Quiz: Temporal and Dynamic Graphs¶

Test your understanding of temporal graph representations, TGN, TGAT, and temporal graph applications.

Question 1¶

What is the key difference between a snapshot-based temporal graph representation and an event-based (continuous-time) representation?

Snapshot graphs store all historical edges; event-based graphs store only the most recent edges
Snapshot graphs use directed edges; event-based graphs use undirected interactions
Snapshot graphs require synchronized time steps while event-based graphs allow asynchronous updates
Snapshot graphs discretize time into intervals, creating a sequence of static graph snapshots; event-based graphs store each interaction as a timestamped event (u, v, t, features) without discretization

Show Answer

The correct answer is D. Snapshot models cut the timeline into windows (daily, weekly) and create a static graph for each window — simple but loses within-window ordering and requires choosing a window size. Event-based (continuous-time) models treat every interaction as a timestamped event (u, v, t, m) where m is optional message features. Events maintain their natural ordering and allow arbitrary time precision. TGN is an event-based model; methods like EvolveGCN use snapshots.

Concept Tested: Temporal Graph, Dynamic Graph

Question 2¶

The Temporal Graph Network (TGN) maintains a memory state s_v for each node that persists between events. What does this memory capture?

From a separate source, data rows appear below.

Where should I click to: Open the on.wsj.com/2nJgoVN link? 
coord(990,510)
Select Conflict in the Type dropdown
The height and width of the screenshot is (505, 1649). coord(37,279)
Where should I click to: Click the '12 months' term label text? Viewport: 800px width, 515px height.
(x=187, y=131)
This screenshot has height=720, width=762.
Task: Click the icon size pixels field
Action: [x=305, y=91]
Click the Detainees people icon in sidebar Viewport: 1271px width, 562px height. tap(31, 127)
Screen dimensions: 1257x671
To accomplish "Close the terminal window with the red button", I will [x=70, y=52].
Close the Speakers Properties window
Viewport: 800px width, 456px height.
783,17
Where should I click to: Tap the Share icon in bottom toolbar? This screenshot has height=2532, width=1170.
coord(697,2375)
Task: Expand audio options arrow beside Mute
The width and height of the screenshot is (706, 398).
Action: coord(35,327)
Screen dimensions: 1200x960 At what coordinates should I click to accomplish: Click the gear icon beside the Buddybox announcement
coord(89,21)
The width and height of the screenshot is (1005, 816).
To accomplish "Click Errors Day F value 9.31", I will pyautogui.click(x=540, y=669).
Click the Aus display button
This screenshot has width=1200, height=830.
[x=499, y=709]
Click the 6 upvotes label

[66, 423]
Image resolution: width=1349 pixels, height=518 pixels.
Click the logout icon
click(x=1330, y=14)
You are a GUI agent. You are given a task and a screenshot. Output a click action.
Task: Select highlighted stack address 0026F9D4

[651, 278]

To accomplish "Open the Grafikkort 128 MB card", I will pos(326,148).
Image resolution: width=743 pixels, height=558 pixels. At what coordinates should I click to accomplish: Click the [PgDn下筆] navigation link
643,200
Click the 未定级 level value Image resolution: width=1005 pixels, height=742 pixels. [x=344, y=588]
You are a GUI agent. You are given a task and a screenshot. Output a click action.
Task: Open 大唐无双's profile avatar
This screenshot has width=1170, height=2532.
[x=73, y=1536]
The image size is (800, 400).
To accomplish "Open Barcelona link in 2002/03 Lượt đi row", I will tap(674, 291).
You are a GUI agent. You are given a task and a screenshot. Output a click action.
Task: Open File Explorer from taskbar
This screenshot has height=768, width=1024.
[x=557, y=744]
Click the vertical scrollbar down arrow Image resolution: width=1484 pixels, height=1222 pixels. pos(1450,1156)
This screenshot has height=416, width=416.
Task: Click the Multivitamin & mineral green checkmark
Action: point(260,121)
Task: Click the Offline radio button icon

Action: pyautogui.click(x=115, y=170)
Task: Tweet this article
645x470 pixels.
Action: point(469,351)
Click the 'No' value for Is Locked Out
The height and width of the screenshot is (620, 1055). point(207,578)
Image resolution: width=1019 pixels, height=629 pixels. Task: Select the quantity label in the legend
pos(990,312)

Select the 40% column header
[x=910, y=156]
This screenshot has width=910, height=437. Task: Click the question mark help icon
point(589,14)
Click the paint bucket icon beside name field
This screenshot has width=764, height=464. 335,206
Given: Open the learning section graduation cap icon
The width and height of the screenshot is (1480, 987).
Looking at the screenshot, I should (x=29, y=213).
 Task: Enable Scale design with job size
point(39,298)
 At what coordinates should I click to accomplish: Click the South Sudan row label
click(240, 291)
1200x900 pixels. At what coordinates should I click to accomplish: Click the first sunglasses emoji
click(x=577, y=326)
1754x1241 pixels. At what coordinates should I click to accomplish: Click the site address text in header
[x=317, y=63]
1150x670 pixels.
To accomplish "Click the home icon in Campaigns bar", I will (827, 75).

A compressed summary of the node's interaction history — the long-term behavioral pattern of the node up to the current time
The node's current degree in the graph at the most recent snapshot
The node's static feature vector from the initial graph construction
The gradient of the loss function with respect to the node's embedding

Show Answer

The correct answer is A. TGN's memory \(\mathbf{s}_v \in \mathbb{R}^d\) is updated every time node \(v\) is involved in an event. The memory module (typically a GRU) processes the incoming message and updates: \(\mathbf{s}_v(t) = \text{MEM}(\mathbf{s}_v(t^-), \text{msg}_v(t))\) where \(\text{msg}_v(t)\) incorporates the interaction message and the other node's memory. Over time, \(\mathbf{s}_v\) accumulates a compressed history of all of \(v\)'s past interactions — who it interacted with, when, and with what messages. This persistent memory allows TGN to model long-term behavioral patterns that a memoryless GNN cannot capture.

Concept Tested: Temporal GNN (TGN)

Question 3¶

TGAT (Temporal Graph Attention) uses a time encoding function \(\varphi(t)\) to incorporate temporal information. What property must \(\varphi(t)\) satisfy to work well in combination with the attention mechanism?

\(\varphi(t)\) must be monotonically increasing so recent events receive higher attention
\(\varphi(t)\) must map time to a high-dimensional vector (e.g., using Fourier features) so that time differences can be captured by inner products in the attention computation
\(\varphi(t)\) must normalize timestamps to \([0, 1]\) to prevent numerical overflow
\(\varphi(t)\) must be equal to zero at time \(t = 0\) to initialize the model correctly

Show Answer

The correct answer is B. TGAT encodes time using Bochner's theorem: \(\varphi(t) = [\cos(\omega_1 t + \phi_1), \ldots, \cos(\omega_d t + \phi_d)]\) — a vector of sinusoidal functions with different frequencies (time2vec-inspired). This allows the attention mechanism to compute time differences via dot products: \(\mathbf{q}(t_q) \cdot \mathbf{k}(t_k)\) captures the relative timing. The multi-frequency encoding allows the model to learn both short-term recency effects (high-frequency components) and long-term patterns (low-frequency components) simultaneously.

Concept Tested: TGAT

Question 4¶

In traffic forecasting with GNNs, the road network is modeled as a graph. What do nodes and edges represent, and what is being predicted?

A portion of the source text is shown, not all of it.